PCB impedance calculator FAQ

Why is 50 Ω the standard impedance for most PCB traces?
50 Ω is a historical compromise between minimum attenuation (around 77 Ω in air-filled coaxial cable) and maximum power handling (around 30 Ω). It was standardised by the military and RF industries in the mid-20th century and has since propagated to virtually all RF and high-speed digital standards including USB, PCIe, HDMI, and Ethernet. 75 Ω is used where low attenuation matters more than power, such as in cable television and broadcast video.
How accurate are the closed-form impedance formulas?
The Wadell-style formulas used in this calculator are accurate to within about 2–3% for typical PCB dimensions. PCB manufacturers use 2D field solvers (such as Polar Si9000 or Saturn PCB Design Toolkit) that achieve better than 1% accuracy by numerically solving Maxwell's equations for the actual geometry. For a quick design estimate, the analytical formulas are entirely adequate; for a production board requiring ±5% impedance, use the manufacturer's field solver.
What is the dielectric constant of FR-4?
FR-4 is a woven glass-reinforced epoxy laminate. Its dielectric constant varies with frequency and moisture content, typically falling between 4.2 and 4.8 at 1 MHz. The industry standard nominal value is 4.5 at low frequencies. At 10 GHz, Dk drops to roughly 4.0–4.2. For designs above a few GHz, consider a low-Dk, low-loss material such as Rogers RO4350B (Dk 3.66) or RT/duroid 5880 (Dk 2.20).

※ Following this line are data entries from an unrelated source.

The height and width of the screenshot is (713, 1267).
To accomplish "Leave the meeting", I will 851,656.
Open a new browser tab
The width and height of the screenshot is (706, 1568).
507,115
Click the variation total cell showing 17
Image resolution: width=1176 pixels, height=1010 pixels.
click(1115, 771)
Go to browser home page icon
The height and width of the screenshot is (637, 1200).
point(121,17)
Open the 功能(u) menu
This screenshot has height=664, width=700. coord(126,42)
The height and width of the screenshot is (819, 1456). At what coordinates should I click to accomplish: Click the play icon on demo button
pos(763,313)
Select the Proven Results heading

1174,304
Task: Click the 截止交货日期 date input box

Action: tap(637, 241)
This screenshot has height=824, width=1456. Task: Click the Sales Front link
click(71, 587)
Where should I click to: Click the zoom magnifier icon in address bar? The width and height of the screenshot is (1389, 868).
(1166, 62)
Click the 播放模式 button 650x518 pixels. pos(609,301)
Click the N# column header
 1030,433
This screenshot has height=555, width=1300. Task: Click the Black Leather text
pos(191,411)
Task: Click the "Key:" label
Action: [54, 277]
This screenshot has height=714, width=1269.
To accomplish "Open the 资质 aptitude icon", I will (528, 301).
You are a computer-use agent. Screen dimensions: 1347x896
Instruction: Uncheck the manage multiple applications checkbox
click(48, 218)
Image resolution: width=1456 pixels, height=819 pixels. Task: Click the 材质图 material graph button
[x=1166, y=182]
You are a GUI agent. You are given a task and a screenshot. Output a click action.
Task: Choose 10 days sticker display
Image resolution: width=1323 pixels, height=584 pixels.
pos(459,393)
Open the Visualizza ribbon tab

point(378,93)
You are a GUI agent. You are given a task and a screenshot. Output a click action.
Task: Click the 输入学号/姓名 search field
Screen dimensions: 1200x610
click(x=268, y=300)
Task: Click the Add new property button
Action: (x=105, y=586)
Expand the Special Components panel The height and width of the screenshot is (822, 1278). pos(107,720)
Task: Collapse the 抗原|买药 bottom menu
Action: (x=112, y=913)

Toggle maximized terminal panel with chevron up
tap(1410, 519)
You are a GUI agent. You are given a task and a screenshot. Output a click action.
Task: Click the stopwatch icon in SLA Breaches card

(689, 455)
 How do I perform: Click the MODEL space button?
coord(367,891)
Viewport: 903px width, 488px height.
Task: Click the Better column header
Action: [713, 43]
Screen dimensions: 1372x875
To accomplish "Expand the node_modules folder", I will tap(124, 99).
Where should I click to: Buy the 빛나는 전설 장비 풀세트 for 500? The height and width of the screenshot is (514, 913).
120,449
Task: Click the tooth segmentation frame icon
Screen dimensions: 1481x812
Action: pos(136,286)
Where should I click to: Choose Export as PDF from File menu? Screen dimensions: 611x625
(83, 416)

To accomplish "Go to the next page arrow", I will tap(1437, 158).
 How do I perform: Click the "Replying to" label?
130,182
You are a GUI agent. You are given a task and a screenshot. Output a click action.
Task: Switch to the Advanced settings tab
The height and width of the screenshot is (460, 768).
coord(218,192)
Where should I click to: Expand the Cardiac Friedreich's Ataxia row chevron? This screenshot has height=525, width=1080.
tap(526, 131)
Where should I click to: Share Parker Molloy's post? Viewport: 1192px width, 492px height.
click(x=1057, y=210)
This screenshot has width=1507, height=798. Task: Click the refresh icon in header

How does copper weight affect trace impedance?
Thicker copper (higher T) lowers impedance slightly because the fringing electric fields around the trace increase the effective width. For a 1 oz (1.378 mil) versus 2 oz (2.756 mil) trace on the same dielectric, you need to narrow the trace width by about 1–2 mils to maintain the same target impedance. The calculator includes T as an input to account for this effect.
What is effective dielectric constant in microstrip?
In a microstrip, the electric field lines pass partly through the substrate and partly through air above the trace. The effective dielectric constant εeff is the weighted average of these two media and is always between 1 and εr. It determines the propagation velocity of signals on the trace: v = c / √εeff. Stripline is fully embedded in the dielectric, so εeff = εr.
What tolerance should I specify for controlled-impedance PCB manufacturing?
Most commercial PCB manufacturers guarantee ±10% impedance tolerance on controlled-impedance layers at no significant premium. Premium vendors can achieve ±5% or ±7% with additional process control. Tighter tolerances require more frequent coupon testing and higher cost. For most digital designs, ±10% is adequate; RF designs above a few GHz may require ±5%.